SINGAPORE (May 18): DBS has downgraded Pacific Radiance from “hold” to “fully valued”, lowering its target price to 10 as liquidity issues cloud its outlook.
“We tweak our P/BV multiple downwards to 0.2x FY17 net book value, to account for the increased liquidity risk, which lowers our TP to $0.10. Downgrade to ‘fully valued,” says analyst Suvro Sarkar in a Thursday report. As at 3.29pm, shares of Pacific Radiance are currently trading at 12 cents.
In 4Q17, cash balance fell sharply to US$15.2 million ($21.2 million) from US$42.2 million in 4Q16. The decline was driven mainly by the negative operating cash flows of US$13.1 million during the quarter and net debt repayments of US$18.6 million. According to analyst Suvro Sarkar, operating losses are likely to continue in subsequent quarters.
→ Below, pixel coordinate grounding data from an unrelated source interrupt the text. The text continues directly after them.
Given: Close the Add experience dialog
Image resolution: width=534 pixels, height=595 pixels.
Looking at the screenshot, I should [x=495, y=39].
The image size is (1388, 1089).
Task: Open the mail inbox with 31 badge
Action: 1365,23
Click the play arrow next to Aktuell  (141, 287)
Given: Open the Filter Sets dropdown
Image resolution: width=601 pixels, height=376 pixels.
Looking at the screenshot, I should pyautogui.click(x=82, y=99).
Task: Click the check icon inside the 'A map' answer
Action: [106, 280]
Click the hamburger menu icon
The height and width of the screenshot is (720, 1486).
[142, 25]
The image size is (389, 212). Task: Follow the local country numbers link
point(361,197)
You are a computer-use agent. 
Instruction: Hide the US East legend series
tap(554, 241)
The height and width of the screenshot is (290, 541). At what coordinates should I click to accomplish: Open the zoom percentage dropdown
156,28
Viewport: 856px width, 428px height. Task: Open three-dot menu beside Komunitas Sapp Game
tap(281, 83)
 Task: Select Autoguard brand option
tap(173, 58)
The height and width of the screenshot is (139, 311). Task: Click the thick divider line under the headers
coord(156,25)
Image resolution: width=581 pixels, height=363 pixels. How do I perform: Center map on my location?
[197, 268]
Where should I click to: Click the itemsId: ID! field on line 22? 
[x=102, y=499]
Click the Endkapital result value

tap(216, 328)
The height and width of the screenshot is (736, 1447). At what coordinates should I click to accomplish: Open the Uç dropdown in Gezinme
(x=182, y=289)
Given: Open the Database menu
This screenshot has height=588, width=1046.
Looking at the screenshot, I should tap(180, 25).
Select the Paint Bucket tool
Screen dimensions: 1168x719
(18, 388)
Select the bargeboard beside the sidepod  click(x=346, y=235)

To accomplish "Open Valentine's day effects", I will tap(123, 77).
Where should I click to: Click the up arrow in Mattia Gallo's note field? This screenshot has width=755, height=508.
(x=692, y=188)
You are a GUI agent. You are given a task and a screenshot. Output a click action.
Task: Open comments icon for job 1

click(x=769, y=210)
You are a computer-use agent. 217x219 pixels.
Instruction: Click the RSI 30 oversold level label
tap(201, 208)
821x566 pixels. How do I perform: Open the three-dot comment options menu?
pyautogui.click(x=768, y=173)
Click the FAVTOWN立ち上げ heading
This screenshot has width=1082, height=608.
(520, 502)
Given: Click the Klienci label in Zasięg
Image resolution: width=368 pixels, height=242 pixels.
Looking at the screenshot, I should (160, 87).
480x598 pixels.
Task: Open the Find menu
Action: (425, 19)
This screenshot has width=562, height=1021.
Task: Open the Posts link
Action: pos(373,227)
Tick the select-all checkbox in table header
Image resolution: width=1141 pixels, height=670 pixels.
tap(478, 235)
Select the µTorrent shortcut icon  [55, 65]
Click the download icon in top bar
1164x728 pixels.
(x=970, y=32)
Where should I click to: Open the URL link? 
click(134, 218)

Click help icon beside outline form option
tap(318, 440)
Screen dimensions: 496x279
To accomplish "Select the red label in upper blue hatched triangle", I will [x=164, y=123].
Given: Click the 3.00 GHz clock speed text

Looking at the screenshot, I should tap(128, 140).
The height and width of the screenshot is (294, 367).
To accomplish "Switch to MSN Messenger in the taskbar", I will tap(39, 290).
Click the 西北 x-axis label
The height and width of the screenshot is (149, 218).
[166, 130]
Also, Sarkar believes the $100 million note which is due in August 2018 will still pose a major liquidity problem.
Management has indicated near-term sources of liquidity such as a $15 million bridging loan facility from SPRING Singapore and a yet-to-be-approved $70 million facility under the internationalisation Finance Scheme. “However, our understanding based on public disclosure is that the IFS loan is to be used only for fixed asset purchases, project financing and M&A financing,” says Sarkar, “Thus, we are unsure how this can help support working capital outflows.”